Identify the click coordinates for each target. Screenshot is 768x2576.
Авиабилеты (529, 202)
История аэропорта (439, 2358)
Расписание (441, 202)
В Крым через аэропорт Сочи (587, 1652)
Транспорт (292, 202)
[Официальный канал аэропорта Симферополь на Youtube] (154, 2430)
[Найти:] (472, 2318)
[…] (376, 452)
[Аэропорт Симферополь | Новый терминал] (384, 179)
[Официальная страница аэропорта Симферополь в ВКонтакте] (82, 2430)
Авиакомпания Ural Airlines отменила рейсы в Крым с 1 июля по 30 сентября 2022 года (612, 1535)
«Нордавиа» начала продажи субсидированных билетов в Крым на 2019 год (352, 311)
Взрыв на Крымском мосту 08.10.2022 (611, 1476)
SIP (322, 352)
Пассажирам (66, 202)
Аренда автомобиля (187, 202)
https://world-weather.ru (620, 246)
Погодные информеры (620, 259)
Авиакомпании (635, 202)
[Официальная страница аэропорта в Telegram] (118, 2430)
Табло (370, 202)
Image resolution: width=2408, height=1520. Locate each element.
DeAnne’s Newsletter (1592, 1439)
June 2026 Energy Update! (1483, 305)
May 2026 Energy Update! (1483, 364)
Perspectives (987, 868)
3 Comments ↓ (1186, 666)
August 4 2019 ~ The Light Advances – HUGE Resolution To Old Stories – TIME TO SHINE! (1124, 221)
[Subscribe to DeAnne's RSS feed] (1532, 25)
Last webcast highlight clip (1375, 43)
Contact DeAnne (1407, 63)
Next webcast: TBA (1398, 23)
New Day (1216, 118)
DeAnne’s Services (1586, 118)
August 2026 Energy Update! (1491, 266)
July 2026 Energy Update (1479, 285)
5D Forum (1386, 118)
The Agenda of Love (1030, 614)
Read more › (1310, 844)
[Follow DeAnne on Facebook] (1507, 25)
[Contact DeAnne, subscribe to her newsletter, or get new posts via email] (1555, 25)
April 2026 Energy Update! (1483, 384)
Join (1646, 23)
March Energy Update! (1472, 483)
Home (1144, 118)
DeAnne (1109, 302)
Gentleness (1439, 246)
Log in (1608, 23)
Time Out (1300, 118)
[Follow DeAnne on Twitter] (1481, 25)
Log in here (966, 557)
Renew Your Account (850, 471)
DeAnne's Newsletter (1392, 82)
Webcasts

Work order: Across the listing, count every line with "страница" in it and give the number only.

Response: 2